Scorpion's Revenge (also known as Sasori in U.S.A.) is a 1997 Japanese women in prison film directed by Daisuke Goto, and starring Yoko Saito, Shizuka Ochi and Tetta Sugimoto. The film was a Japanese/American co-production and was mostly filmed in Los Angeles, California. The plot of the film centers on a woman framed for the murder of her husband; the plot is similar to that of Double Jeopardy, which was released two years later.

==Plot==
Nami Matsuhima and her husband Jiro were a Japanese couple living in the United States. Unfortunately, Nami's life changes for the worse, when Jiro is killed by an explosion from a bomb that was planted in his car.

The police believe that Nami is responsible because Jiro had signed a life insurance policy the month before, which granted Nami $1.2 million. She is sent to a women's prison and is assigned to a cell, next to another Japanese woman, Yukiko Kida. Nami learns from Yukiko and other prisoners that the warden likes to rape and torture several of the prisoners that are brought over by Zamira, the warden's favorite.
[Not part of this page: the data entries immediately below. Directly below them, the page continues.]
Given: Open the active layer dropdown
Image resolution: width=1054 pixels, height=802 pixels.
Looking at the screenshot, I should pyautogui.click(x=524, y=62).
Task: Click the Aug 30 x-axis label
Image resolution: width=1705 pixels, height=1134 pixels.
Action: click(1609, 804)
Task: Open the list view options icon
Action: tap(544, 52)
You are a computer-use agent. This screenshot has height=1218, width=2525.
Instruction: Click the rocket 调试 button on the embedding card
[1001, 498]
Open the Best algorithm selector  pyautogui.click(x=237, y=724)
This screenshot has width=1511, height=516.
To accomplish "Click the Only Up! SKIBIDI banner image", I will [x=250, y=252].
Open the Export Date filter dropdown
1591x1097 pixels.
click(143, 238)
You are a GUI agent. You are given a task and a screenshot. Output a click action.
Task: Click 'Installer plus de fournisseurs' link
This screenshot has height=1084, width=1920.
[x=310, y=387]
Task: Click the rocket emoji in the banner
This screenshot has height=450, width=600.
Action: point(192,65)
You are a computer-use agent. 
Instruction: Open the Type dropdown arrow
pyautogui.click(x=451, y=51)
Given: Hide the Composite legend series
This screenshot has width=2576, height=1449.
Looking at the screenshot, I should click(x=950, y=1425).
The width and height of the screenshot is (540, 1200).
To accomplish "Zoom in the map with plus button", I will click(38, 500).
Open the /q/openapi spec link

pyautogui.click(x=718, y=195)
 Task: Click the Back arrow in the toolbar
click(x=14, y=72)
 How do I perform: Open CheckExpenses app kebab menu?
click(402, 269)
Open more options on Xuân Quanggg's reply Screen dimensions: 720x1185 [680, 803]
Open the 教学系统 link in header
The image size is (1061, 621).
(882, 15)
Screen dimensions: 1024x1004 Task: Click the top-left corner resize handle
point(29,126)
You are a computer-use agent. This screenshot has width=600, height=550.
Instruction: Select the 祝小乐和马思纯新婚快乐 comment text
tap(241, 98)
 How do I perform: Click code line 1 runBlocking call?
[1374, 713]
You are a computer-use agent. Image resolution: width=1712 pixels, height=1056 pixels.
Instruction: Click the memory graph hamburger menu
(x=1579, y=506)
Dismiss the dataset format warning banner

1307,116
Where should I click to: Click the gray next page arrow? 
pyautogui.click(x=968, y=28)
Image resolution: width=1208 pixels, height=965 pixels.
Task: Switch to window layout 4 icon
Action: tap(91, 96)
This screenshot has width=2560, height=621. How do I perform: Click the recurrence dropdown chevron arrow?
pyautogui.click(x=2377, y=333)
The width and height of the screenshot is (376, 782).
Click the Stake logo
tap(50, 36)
Meanwhile, Nami's friend and Jiro's former partner, Jimmy Yoshioka tells Nami about Jiro's lawyer career and had made some enemies, which leads Nami to believe she was framed. Then, Yukiko is raped by the warden and Nami decides to avenge her. Nami is brought over to the warden and kills him. She then, knocks out Zamira by slamming her head against the gate and grabs the keys. She, Yukiko and a bunch of other prisoners escape.

However, only Nami and Yukiko managed to fully escape. They are stranded and left to die in the Mexican desert and Nami learns that Yukiko is blind, and later tells Nami that her boyfriend was killed by a gang leader and was also raped and blinded by him. Jimmy eventually finds and helps them. He then tells Nami that all of Jiro's enemies have been killed, which throws them off in their search. Nami decides to help Yukiko exact her revenge. She goes to the church, where the gang leader is getting married and shoots him dead.

Nami later finds out that Jiro had faked his death and confronts Jiro at their home (which is now left for sale). Nami finds out about Jiro's motives and they fight. Jiro escapes and Nami engages in a car chase which ends with Nami and Jiro in the desert. Jiro is about to kill Nami, when a scorpion stings him, which leaves him paralyzed. Nami takes the shotgun and kills him. She leaves his body in his car and set both on fire.

==Cast==
- Yoko Saito as Nami Matsuhita
- Shizuka Ochi as Yukiko Kida
- Tetta Sugimoto as Jiro Sugimi
- Kirsten Norton as Zamira
- Takanori Kikuchi as Jimmy Yoshioka
- Michael Hegedus as Warden Cooper
- Kimberly Shaolm Valentino as Sandra
- Carol Hoyt as Linda
- Bebra Aza as Liz
- Kevin Crowther as Paul
- Francisco Viana as Dino
- Buddy Daniels as Fuller
- Hank Matt as Anthony
- Kim Delgado as Prosecutor

==Release==
The film was released direct-to-video on VHS on October 17, 1997. It was licensed in North America by Central Park Media, who released the film under their Asia Pulp Cinema label on VHS on December 28, 1999 and later on DVD with an English dub on September 9, 2003. The English dub was produced by Central Park Media and was recorded at Audioworks Producers Group in New York City.